The man lifts the gun, flips it over and back. “Looks real clean. Not shot much.”

“I don’t see any ring pounded on the back of the chamber,” Huddy says.

“Yeah, that’s right. Doesn’t have a lot of wear. I like to shoot Governments. I like the man-stoppers. You know? Uncle Sam started doing these Governments in 1912.”

Off a year, Huddy thinks. Gun buyers love to talk and he just lets them go.

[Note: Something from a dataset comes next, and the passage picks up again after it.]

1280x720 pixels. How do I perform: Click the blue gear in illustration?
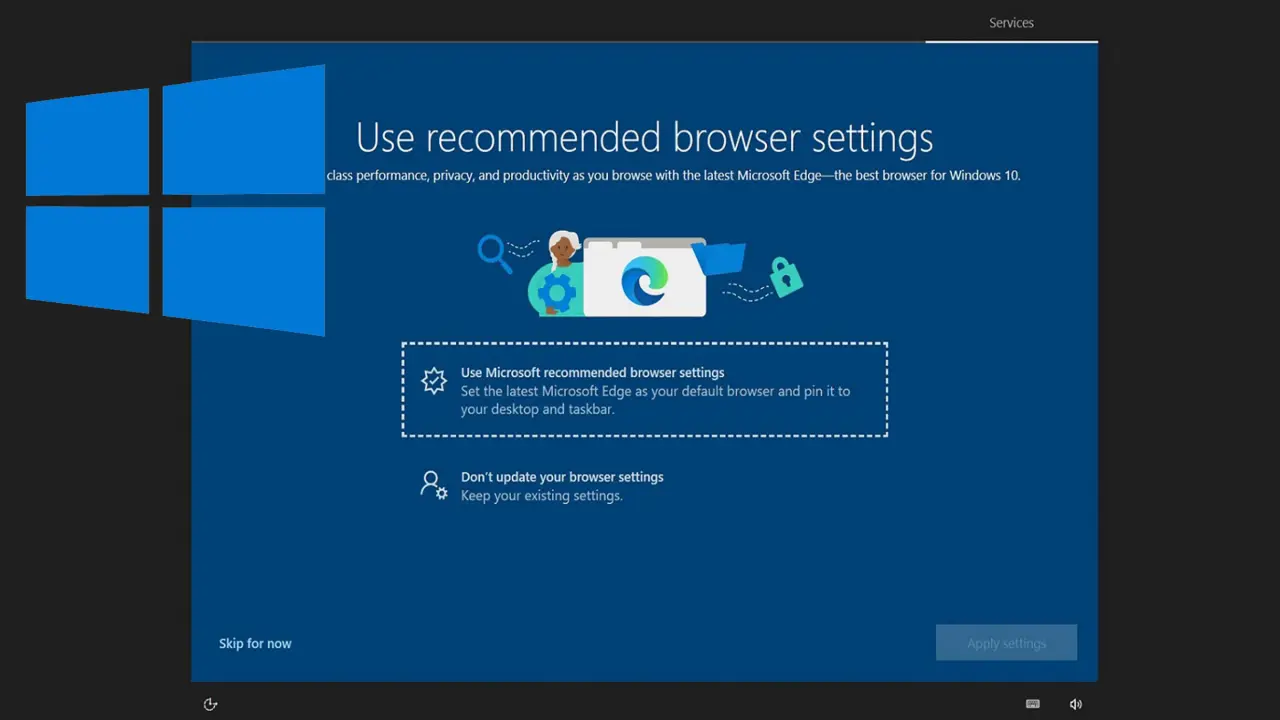556,294
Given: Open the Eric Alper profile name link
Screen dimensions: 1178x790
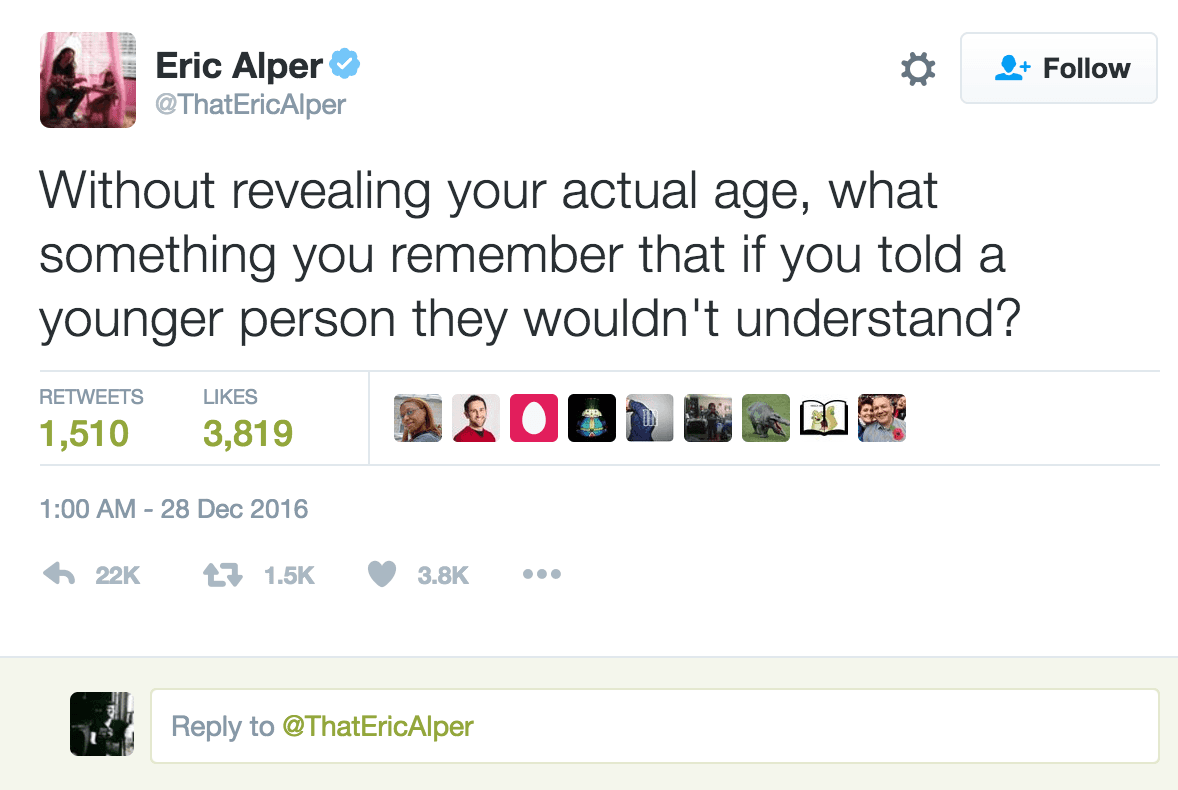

The man glances at the ticket price dangling on the string. Flicks it with his finger. “I’m a big gun buyer. Buy lots of guns. You call me anytime you get a good one.”

Huddy only listening with his eyes now, the man setting the gun back down on the mat.

“Might buy this tomorrow. I’ll be in about the same time.”

“There might be somebody from yesterday saying the same thing.” The man smiles and leaves, and Huddy returns the gun to the case. He knows the pawnshop flies, like this guy Del waltzing in now who shows up twice a week, only buying if you’ve made a mistake. Because that was Huddy, before he worked here. He’d come for tools, but more than that, he liked the action, the treasure hunt. What’s in today, what’s behind door number three? And he liked the contest, your skills against theirs. “I gotta have a hundred and a half for this.” And the owner Mister Jenks one day said, “You make a good presentation. You need a job?” And Huddy did.